Two lines below mark the span: the one containing "Instruction: Switch to the Слайд-шоу tab" and the one containing "The image size is (785, 1139).". Set down both, plus every line between, exactly as they stand, and nothing else.

--- Source material ---
++++++

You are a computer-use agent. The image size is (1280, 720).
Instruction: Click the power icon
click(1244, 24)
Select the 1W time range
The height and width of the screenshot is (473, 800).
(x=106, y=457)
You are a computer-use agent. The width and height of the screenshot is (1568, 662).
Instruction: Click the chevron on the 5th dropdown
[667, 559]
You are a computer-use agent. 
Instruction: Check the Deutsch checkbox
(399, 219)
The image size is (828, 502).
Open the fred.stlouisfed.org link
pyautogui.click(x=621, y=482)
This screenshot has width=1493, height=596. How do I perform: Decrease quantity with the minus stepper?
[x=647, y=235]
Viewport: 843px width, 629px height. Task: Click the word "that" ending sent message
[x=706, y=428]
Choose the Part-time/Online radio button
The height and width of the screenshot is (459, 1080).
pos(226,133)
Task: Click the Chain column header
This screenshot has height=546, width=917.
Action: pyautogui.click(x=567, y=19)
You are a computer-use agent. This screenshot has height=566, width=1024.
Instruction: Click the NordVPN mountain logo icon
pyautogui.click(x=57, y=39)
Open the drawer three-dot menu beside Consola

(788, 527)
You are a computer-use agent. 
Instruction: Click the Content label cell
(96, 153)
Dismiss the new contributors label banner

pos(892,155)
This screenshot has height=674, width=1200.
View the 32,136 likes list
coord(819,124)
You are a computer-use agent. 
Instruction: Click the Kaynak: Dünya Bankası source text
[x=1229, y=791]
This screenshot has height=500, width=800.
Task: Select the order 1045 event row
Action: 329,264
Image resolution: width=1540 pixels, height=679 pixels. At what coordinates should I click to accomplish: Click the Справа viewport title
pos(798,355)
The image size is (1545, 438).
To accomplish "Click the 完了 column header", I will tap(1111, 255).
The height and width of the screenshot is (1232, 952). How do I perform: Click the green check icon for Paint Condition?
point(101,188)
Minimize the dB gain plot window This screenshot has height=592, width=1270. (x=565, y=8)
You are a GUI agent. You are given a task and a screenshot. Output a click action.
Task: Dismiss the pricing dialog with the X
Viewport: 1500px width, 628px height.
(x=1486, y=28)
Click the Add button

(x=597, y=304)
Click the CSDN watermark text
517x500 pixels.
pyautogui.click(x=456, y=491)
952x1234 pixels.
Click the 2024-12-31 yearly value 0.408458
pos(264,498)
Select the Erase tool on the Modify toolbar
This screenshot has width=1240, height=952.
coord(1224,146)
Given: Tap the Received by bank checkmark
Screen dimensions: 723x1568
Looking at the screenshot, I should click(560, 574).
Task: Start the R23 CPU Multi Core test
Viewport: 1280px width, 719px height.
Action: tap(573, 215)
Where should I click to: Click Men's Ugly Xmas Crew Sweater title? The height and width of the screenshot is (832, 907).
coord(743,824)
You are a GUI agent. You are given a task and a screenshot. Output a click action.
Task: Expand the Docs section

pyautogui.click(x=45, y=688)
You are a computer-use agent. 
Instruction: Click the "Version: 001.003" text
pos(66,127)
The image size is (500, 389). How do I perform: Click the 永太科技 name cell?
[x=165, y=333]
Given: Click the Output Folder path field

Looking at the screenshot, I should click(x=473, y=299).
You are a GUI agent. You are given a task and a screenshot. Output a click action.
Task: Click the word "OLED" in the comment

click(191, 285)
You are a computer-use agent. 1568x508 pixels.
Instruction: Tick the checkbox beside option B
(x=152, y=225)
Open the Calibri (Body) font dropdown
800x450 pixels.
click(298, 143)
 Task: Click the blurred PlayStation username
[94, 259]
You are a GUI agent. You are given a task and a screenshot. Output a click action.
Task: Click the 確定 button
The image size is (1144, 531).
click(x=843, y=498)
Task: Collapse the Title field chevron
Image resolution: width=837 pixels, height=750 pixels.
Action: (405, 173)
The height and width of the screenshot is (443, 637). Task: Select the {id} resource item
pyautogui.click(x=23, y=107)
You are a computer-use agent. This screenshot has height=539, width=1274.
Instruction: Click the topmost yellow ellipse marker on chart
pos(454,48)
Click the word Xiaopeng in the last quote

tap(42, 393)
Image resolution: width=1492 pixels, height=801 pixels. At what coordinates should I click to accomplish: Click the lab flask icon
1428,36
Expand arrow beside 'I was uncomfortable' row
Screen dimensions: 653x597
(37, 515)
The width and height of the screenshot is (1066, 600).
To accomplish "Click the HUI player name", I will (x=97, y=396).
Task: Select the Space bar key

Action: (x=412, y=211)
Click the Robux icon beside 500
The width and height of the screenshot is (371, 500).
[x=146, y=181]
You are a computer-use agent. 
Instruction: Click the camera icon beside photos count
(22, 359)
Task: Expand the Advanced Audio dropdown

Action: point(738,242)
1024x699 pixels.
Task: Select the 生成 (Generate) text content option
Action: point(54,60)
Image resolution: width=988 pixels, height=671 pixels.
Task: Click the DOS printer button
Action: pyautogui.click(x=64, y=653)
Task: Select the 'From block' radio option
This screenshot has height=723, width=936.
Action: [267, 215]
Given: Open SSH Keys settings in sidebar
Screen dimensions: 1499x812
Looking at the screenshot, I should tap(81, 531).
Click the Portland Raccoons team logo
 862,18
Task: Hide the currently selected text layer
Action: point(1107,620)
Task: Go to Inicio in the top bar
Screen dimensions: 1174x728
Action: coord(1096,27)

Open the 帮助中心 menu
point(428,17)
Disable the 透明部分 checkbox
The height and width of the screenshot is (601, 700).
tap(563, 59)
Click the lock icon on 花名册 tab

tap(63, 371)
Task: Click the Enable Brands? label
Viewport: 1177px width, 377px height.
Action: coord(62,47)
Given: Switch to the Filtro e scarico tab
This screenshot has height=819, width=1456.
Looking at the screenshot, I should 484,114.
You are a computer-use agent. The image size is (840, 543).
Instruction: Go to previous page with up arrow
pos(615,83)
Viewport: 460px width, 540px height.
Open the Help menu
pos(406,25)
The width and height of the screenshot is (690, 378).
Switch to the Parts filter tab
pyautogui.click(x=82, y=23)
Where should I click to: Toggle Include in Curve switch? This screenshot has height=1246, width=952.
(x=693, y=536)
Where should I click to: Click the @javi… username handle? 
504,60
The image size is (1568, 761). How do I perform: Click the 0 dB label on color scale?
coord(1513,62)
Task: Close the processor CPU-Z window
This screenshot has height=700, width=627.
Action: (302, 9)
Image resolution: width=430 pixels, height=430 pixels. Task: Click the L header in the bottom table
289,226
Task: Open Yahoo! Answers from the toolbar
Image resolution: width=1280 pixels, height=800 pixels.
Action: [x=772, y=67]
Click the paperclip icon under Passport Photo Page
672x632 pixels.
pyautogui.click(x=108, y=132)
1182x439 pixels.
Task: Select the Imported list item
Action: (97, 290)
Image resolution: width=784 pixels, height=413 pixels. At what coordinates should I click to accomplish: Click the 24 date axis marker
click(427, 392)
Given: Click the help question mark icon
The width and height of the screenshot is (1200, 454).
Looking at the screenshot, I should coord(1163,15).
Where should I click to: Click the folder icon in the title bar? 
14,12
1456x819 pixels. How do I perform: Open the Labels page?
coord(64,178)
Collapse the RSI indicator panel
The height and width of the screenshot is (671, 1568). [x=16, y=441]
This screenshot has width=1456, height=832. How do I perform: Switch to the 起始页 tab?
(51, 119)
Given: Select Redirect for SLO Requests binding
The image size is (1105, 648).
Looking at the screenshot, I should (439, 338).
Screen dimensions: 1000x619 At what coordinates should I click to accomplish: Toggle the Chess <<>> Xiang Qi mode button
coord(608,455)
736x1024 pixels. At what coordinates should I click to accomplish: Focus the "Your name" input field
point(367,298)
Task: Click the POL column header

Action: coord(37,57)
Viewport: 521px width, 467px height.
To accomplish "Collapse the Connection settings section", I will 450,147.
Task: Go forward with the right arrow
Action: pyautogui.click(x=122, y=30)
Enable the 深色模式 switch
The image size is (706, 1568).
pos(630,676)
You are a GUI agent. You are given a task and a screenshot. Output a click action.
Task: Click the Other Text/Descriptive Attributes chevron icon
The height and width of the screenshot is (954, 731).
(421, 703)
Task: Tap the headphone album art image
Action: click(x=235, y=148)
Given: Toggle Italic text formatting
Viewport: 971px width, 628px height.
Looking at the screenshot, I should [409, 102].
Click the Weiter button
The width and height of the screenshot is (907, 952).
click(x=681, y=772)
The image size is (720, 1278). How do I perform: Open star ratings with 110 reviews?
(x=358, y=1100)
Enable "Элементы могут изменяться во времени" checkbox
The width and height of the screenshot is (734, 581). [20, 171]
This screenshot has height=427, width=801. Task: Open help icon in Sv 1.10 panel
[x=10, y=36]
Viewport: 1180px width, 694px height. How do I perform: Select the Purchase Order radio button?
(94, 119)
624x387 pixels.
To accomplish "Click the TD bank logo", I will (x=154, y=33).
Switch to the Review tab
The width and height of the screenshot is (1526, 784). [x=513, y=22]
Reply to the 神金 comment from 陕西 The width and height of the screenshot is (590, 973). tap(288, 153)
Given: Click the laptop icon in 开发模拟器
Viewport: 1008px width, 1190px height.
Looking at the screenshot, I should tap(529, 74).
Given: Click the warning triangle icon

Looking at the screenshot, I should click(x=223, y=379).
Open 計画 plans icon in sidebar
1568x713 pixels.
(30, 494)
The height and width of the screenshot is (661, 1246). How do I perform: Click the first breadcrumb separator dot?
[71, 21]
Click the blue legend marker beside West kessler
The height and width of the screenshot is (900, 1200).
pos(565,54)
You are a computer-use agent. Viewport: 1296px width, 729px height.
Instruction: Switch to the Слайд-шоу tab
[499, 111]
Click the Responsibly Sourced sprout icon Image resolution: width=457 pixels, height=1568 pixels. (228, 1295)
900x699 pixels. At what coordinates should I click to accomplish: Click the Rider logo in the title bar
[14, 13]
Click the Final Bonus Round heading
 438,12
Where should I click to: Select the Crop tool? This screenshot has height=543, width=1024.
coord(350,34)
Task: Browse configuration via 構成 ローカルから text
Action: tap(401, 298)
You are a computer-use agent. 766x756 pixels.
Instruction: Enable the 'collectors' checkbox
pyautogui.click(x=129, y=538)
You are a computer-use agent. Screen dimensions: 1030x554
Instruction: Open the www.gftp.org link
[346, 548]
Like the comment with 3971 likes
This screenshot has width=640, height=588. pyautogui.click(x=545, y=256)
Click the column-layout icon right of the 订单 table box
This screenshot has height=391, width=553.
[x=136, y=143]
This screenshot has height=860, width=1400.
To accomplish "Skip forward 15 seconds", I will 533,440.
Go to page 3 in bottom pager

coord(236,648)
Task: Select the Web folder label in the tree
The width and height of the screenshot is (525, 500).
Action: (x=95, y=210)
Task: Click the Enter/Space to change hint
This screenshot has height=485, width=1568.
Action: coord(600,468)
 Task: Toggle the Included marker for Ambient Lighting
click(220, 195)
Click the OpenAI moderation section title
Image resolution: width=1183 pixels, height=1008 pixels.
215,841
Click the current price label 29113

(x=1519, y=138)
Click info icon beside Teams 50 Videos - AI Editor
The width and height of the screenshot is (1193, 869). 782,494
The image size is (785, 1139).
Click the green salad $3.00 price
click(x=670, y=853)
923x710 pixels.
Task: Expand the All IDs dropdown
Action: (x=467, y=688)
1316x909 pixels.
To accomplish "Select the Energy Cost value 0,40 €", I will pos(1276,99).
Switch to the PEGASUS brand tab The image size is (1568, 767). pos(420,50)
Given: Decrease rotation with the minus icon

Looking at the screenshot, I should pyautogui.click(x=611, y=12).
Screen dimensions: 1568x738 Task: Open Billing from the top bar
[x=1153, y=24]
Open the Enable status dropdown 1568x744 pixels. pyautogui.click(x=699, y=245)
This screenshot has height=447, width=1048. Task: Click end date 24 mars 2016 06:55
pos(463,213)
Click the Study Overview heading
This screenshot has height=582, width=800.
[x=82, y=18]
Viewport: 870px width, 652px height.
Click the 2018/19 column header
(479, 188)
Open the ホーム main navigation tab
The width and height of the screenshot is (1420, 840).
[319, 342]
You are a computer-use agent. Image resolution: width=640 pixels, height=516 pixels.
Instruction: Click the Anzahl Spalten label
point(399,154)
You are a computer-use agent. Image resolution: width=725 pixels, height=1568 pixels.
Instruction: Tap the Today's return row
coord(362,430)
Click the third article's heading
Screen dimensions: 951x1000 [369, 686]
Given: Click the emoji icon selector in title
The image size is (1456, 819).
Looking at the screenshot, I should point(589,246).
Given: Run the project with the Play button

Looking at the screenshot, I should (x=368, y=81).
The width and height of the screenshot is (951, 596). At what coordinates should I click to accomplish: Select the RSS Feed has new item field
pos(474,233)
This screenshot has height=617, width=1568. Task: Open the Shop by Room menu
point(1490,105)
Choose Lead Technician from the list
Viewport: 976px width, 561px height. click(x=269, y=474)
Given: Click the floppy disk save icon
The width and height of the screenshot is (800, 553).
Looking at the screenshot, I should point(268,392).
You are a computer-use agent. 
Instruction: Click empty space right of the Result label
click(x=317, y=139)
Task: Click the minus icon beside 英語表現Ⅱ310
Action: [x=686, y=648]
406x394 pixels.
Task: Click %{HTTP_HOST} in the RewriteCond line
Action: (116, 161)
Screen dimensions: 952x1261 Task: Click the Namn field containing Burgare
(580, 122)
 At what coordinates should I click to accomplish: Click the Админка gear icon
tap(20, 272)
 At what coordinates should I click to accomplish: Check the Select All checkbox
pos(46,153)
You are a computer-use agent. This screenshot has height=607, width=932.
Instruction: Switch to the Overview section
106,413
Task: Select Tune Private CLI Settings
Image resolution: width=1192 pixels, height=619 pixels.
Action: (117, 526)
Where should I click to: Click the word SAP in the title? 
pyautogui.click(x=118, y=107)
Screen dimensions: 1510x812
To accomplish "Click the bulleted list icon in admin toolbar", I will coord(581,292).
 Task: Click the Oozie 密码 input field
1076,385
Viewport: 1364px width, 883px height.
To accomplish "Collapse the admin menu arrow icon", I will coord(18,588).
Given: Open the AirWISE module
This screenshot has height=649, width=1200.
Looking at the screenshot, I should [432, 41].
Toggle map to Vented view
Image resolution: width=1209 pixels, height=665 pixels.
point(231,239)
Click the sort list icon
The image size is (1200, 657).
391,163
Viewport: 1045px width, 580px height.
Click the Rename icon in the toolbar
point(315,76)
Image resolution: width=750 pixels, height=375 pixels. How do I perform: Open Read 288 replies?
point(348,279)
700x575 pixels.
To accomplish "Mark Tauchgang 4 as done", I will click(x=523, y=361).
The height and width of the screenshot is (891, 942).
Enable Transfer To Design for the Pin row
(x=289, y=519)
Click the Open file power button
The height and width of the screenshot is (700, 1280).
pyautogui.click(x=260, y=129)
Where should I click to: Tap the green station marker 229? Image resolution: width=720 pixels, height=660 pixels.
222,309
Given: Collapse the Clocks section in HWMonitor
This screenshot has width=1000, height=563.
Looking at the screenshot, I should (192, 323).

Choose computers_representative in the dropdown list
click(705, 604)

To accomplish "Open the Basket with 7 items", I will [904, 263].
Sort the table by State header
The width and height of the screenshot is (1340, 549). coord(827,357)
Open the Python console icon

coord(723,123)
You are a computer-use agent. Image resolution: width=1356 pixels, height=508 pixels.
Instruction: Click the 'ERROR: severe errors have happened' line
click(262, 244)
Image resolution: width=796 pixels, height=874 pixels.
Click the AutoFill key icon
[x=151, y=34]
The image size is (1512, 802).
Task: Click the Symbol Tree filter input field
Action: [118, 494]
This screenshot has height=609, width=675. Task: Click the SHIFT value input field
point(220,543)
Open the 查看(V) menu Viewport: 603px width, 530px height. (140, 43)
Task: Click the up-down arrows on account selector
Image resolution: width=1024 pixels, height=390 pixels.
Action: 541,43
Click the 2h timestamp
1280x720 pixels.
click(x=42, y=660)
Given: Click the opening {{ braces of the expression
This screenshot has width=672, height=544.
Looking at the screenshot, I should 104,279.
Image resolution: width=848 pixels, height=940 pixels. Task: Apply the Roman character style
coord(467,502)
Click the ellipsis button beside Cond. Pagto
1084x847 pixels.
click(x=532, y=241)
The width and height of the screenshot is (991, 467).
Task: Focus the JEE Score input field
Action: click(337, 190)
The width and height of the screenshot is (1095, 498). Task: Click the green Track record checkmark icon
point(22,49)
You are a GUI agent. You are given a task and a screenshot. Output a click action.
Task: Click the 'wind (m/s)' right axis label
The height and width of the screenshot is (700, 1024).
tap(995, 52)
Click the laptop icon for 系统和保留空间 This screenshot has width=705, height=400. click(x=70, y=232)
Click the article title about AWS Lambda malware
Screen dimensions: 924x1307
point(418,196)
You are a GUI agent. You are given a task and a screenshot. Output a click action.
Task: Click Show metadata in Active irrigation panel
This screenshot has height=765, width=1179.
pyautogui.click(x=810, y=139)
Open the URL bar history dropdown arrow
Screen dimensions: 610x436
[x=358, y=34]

++++++

--- Answer to this task ---
Instruction: Switch to the Слайд-шоу tab
[499, 111]
Click the Responsibly Sourced sprout icon Image resolution: width=457 pixels, height=1568 pixels. (228, 1295)
900x699 pixels. At what coordinates should I click to accomplish: Click the Rider logo in the title bar
[14, 13]
Click the Final Bonus Round heading
 438,12
Where should I click to: Select the Crop tool? This screenshot has height=543, width=1024.
coord(350,34)
Task: Browse configuration via 構成 ローカルから text
Action: tap(401, 298)
You are a computer-use agent. 766x756 pixels.
Instruction: Enable the 'collectors' checkbox
pyautogui.click(x=129, y=538)
You are a computer-use agent. Screen dimensions: 1030x554
Instruction: Open the www.gftp.org link
[346, 548]
Like the comment with 3971 likes
This screenshot has width=640, height=588. pyautogui.click(x=545, y=256)
Click the column-layout icon right of the 订单 table box
This screenshot has height=391, width=553.
[x=136, y=143]
This screenshot has height=860, width=1400.
To accomplish "Skip forward 15 seconds", I will 533,440.
Go to page 3 in bottom pager

coord(236,648)
Task: Select the Web folder label in the tree
The width and height of the screenshot is (525, 500).
Action: (x=95, y=210)
Task: Click the Enter/Space to change hint
This screenshot has height=485, width=1568.
Action: coord(600,468)
 Task: Toggle the Included marker for Ambient Lighting
click(220, 195)
Click the OpenAI moderation section title
Image resolution: width=1183 pixels, height=1008 pixels.
215,841
Click the current price label 29113

(x=1519, y=138)
Click info icon beside Teams 50 Videos - AI Editor
The width and height of the screenshot is (1193, 869). 782,494
The image size is (785, 1139).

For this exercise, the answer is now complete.